Recorded data
· · ·
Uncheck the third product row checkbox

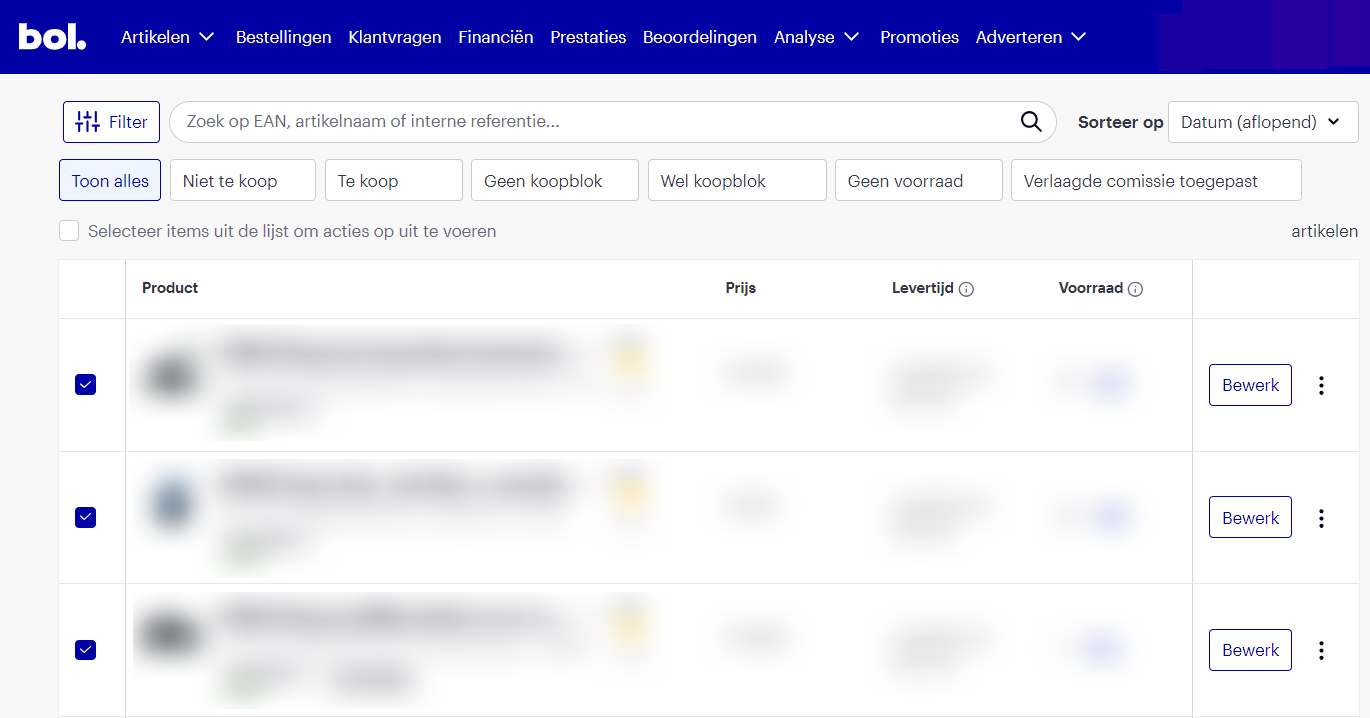click(x=86, y=650)
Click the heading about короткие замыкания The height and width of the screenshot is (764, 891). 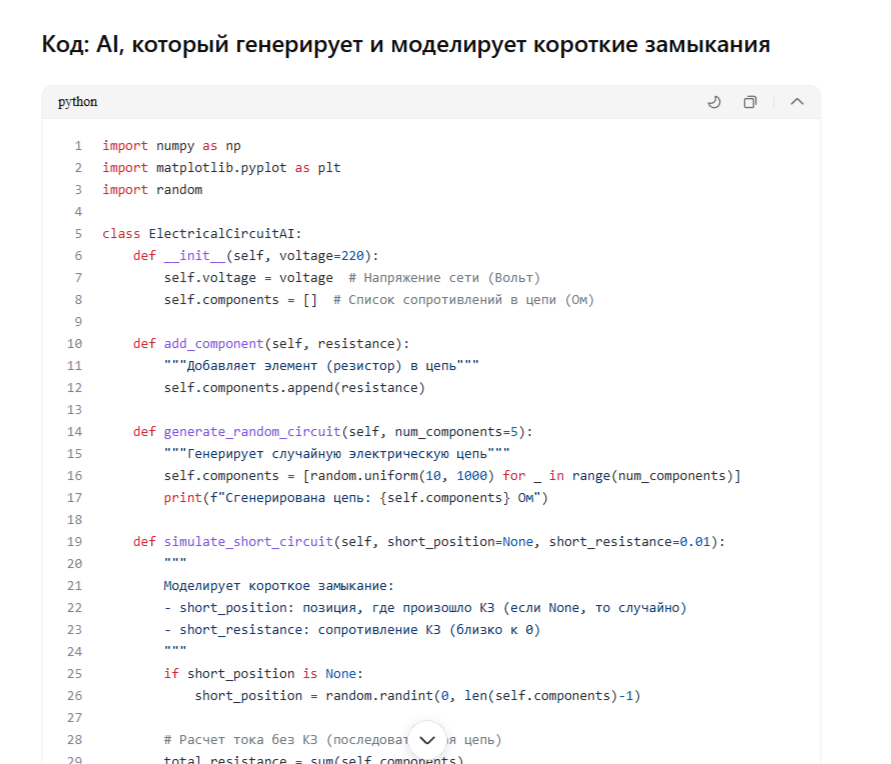pyautogui.click(x=405, y=45)
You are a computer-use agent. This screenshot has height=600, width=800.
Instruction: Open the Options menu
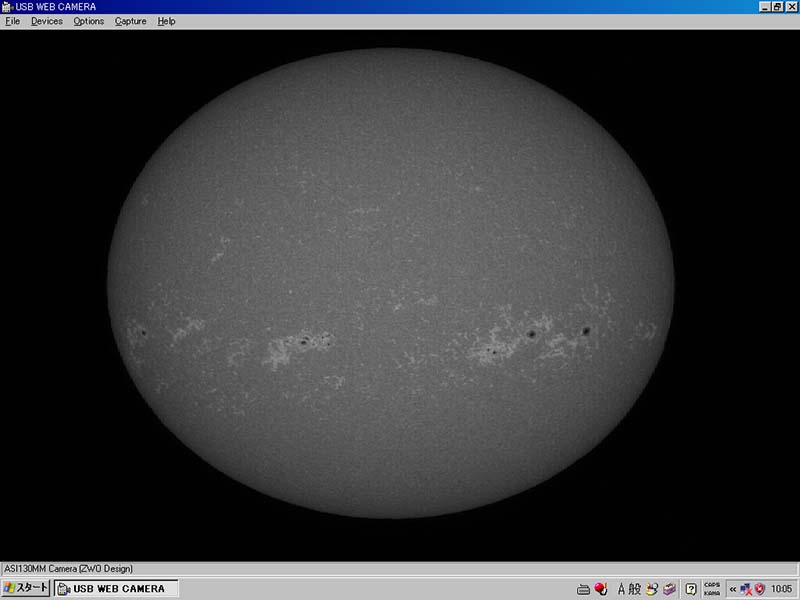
· · ·
## [WHAT THE TASK REQUIRES]
The expected output is an exact retyping of the lines from the line with "You are a computer-use" through the last line of the data, with both ends kept and the pictures dropped.

## [EXPECTED ANSWER]
You are a computer-use agent. This screenshot has height=600, width=800.
Instruction: Open the Options menu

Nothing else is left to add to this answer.